ETL Offload with Spark and Amazon EMR - Part 4 - Analysing the Data

We recently did a project we did for a client, exploring the benefits of Spark-based ETL processing running on Amazon's Elastic Map Reduce (EMR) Hadoop platform. The proof of concept we ran was on a very simple requirement, taking inbound files from a third party, joining to them to some reference data, and then making the result available for analysis.

The background to the project is here, I showed here how I built up the prototype PySpark code on my local machine, and then here how it could be run on Amazon's EMR hadoop platform automatically.

In this article I'm going to discuss the options for analysing the data and producing reports from it.

Squeegee Your Third Eye

Where do we store data for analysis? Databases, right? That's what we've always done. Whether Oracle, SQL Server, or even Redshift - we INSERT, UPDATE, and SELECT our data in a database, and all is well and happy with the world.

But ... what if you didn't need a database per se to query your data?

One of the things I wanted to explore during this project was the feasibility and response times that "SQL on Hadoop" engines could bring. Hive is probably the most well known of these, with other options including Apache Impala (incubating), Apache Drill, Presto, and even Oracle's Big Data SQL. All these tools read data that is not stored in a proprietory database format but stored in an open format, such a simple text file, on open storage platform such as HDFS. More commonly, formats (also open, non-proprietory) which are optimised for performance such as Parquet or ORC are used.

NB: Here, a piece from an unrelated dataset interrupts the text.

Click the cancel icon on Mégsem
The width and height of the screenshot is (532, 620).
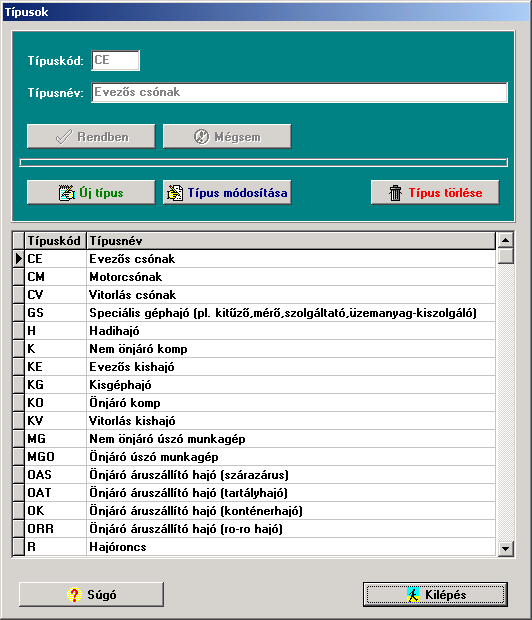(201, 137)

The advantage of these is that they provide multiple options for working with your data, starting from the same base storage place (usually HDFS, or S3). If one tool has benefits over another in a particular processing or analytics scenario we have the option to switch, without having to do anything to the actual data at rest itself. Contrast this to the implicit assumption that the data starts in an RDBMS (such as Oracle). With the data in a proprietary database the only options for switching tools are which ones you use to submit workload (over JDBC/ODBC/OCI etc). If another database platform is better in a given use case you end up either duplicating the data, or re-platforming the data entirely.

So whilst the flexibility of SQL-on-Hadoop is very appealing, there are limitations to it currently, in areas including performance and levels of ANSI SQL support.

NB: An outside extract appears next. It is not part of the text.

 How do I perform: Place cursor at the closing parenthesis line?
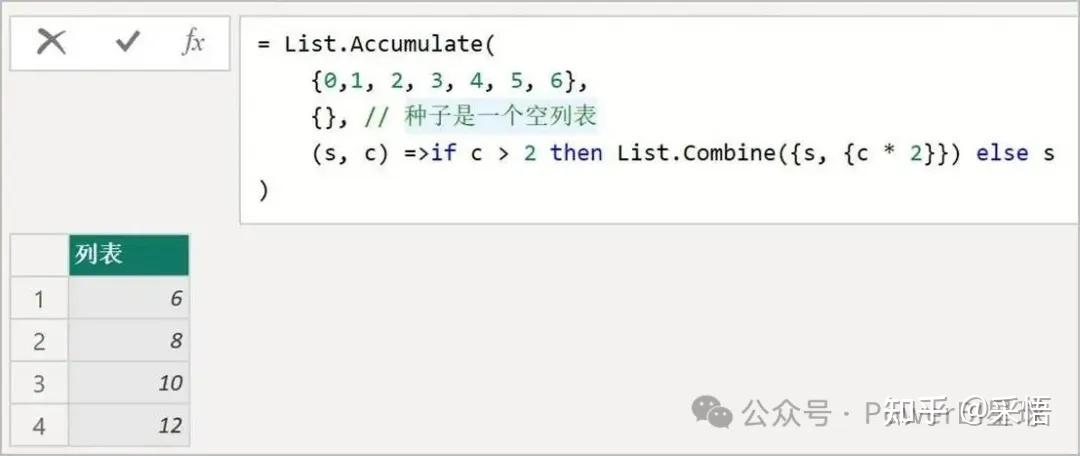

Throughout this evaluation, my considerations were:

  • Performance. The client we were doing this project for performs both batch querying as well as ad-hoc analytics
  • Complexity, in two areas:
    • Configuration and optimisation : The more configuration and careful tending that a platform needs, the greater the overall cost. Oracle may have its license implications compared to open-source software, but how to operate it for optimal performance is well known and documented. It's also an extremely mature product, having solved many of the problems that newer technologies are only just starting to realise, let alone solve.
    • Load process: Whilst the SQL-on-Hadoop engines don't "load" the data, they sometimes require it to be laid out in a particular pattern of folders, or in a particular format for optimal performance.
  • Compatibility. JDBC or ODBC interfaces are needed to be able to use the tool with BI tools such as OBIEE or Oracle's Data Visualization Desktop. As well as the interface, the SQL language support needs to be sufficient for analytical queries.

For an overview of SQL-on-Hadoop engines see this presentation from Greg Rahn. It's a couple of years old but pretty much still current bar the odd version and feature change.


Redshift is not SQL-on-hadoop - it is a full-blown database. Specifically, it is a proprietory implementation of Postgres by Amazon, running as a service on their cloud. Just as you can provision an EMR cluster of any required size, you can do the same for Redshift. As your capacity and processing requirements change, you can scale your Redshift cluster up and down.

Redshift has both JDBC and ODBC drivers, making it accessible from both Data Visualization Desktop (supported) and OBIEE (works, but not supported).

To work with Redshift you can use a tool just as SQL WorkbenchJ, or the psql commandline tool. I installed the latter on my Mac using brew and brew install postgres.

With the processed data held on S3, loading it into Redshift is as simple as defining the table (with standard CREATE TABLE DDL), and then issuing a COPY command:

COPY ACME FROM 's3://foobar-bucket/acme_enriched/'
CREDENTIALS 'aws_access_key_id=XXXXXXXXXXXXXX;aws_secret_access_key=YYYYYYYYYYYY'
NULL AS 'null'

This takes any file under the given S3 path (and subfolders), parses it as a CSV, and loads it into the table. It presumes that the columns in the table are in the order that they are in the CSV file.

As a rough idea of load timings across several separate load jobs:

  • 2M rows in 10 minutes
  • 6M rows in 30 minutes
  • 23M rows in 1h18 minutes

Just like with the Spark coding, I didn't undertake any performance optimisations or 'good practices'. No sort keys or distribution configuration - just however it came by default, I used.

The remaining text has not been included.